Because if they need a reason to be convinced as to Clinton’s electability there was no better indication of this then last night.

In both primaries Obama was beaten silly in the category of white Democrats, losing this demographic 64-36 percent in Indiana and 62-37 in North Carolina. In Indiana, white Democrats made up 49 percent of all voters and in NC, 42 percent.

As I have written recently, Obama has performed poorly with white Democrats from beginning, including nearly all the primaries he has won. In fact, Obama has won white Democrats just three times—in his home state of Illinois, Vermont, where he nabbed the latter’s Ben and Jerry, and Bernie Sanders voters who are hardly representative of the rest of the country, and New Mexico, a state he lost.

I don’t know if there are statistics for this, but I can say with certainty that there has never been a Democratic nominee that has won the white Democrat vote in just three primaries.

If Obama’s problem with white Democrats isn’t enough to convince the superdelegates, perhaps the flight of the independent and Republican voters—voters Obama must have in order to win the general election—will do the trick.

Clinton won white independents and white Republicans in both Indiana and NC last night. You know, the folks whose supposed attraction to Obama distinguished his candidacy from other Democrats. The Rush Limbaugh factor at work, you say? If any of these people were voting for Clinton simply to throw the Democrats in chaos, as the hopelessly megalomaniacal Limbaugh claimed, they certainly won’t be voting for either Clinton or Obama in November, no matter who is the Party’s nominee.

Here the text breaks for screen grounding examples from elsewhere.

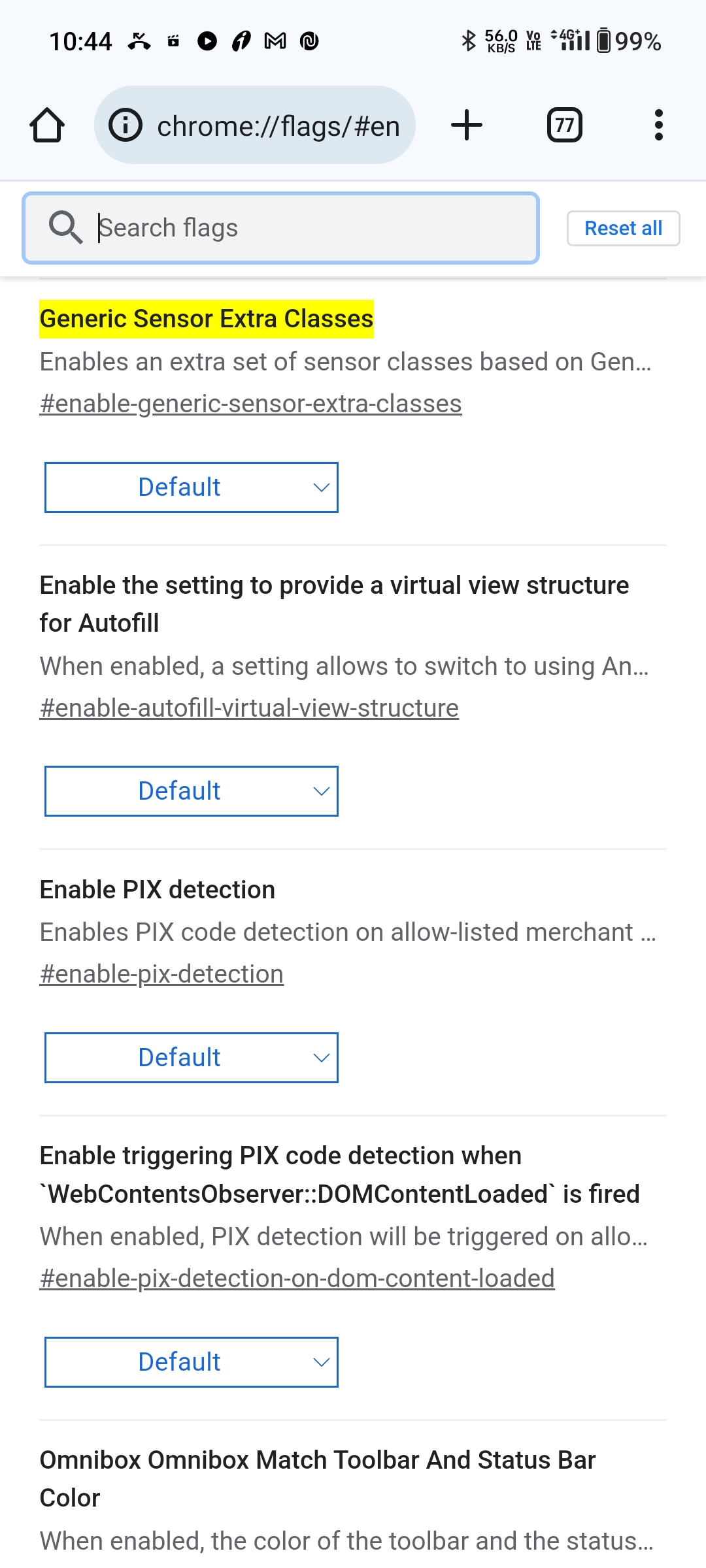Open #enable-autofill-virtual-view-structure link
706x1568 pixels.
click(x=249, y=708)
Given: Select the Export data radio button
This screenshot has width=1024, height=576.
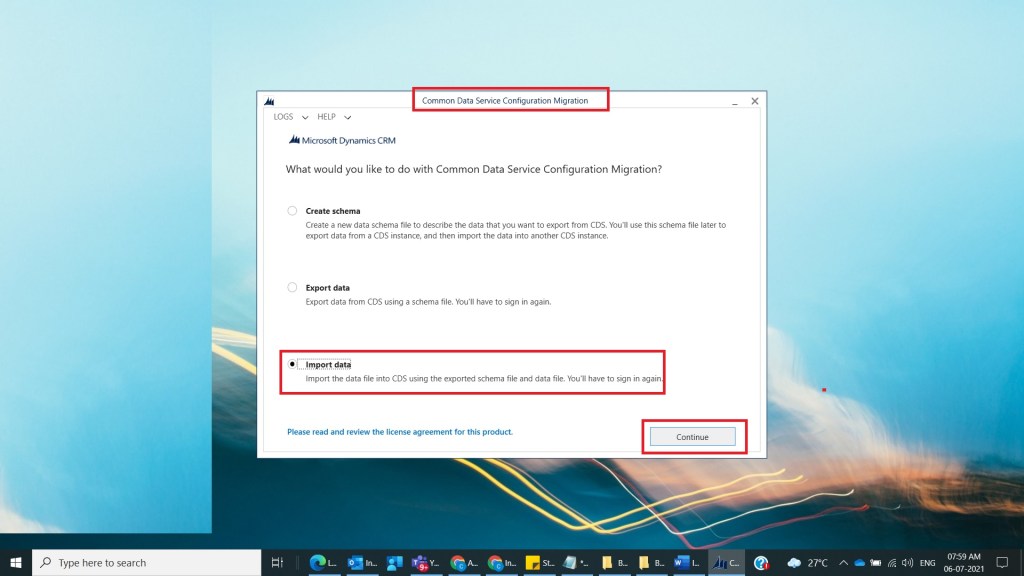Looking at the screenshot, I should coord(292,287).
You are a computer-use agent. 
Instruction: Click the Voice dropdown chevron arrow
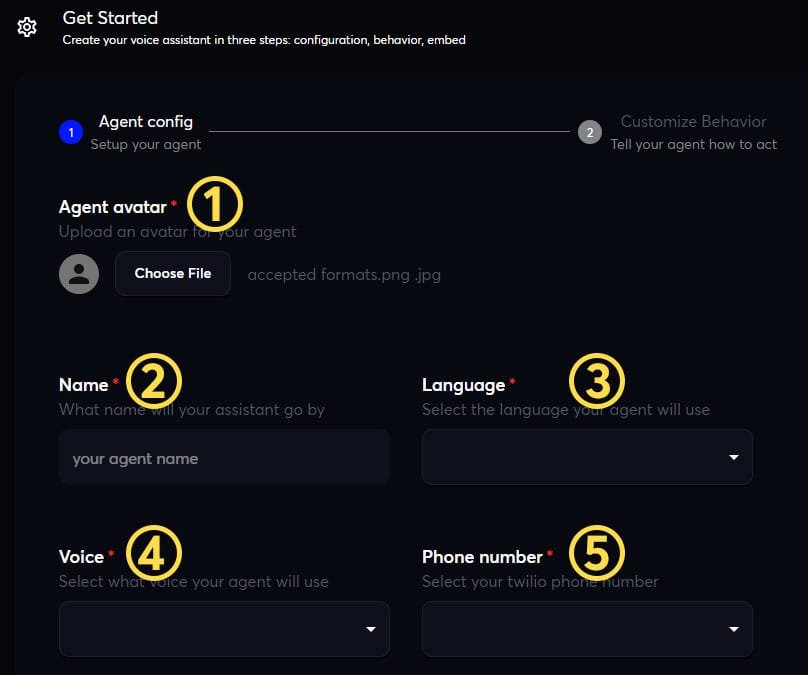(x=373, y=628)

So much for Rush.

The Democrats are in big trouble right now and are unlikely to extricate themselves from the tortuous nominating process they created, which even after all the ostensibly populist twists and turns (caucuses, proportional representation, awarding delegates in Texas based on shoe size) isn’t nearly as efficient or democratic as the Republican winner take all process. Most astonishingly, the Democratic nominating process fails to leave out of its meandering itinerary, as a stop, let alone its final destination, the goal of electability.

If Democrats were genuinely concerned with electability, even with the rat’s maze of a nominating process they have crafted, they might have avoided being in the dark place they now find themselves: in the center of the labyrinth and on the verge of sending forth another candidate to almost certain defeat. (As if to punctuate the extent of this fiasco, George McGovern, the Democratic candidate so thoroughly trounced by Nixon in 1972, endorsed Obama today, an event as ominous as the ancient mariner’s shooting of the albatross.)

Is there any kind of counseling available for the psychic ills of the Democratic Party, with its misplaced idealism, uncritical thinking, or just plain stupidity? If McCain is elected can Democrats claim temporary insanity? Can they get a do over?

The answer to these questions, of course, is no.

And then we’ll all need a turn on the couch when Grandpa McCain picks a couple or three supreme court justices, completes Bush’s job of privatizing Medicare, and plows ahead with an immoral, impractical, and stupendously expensive war in Iraq.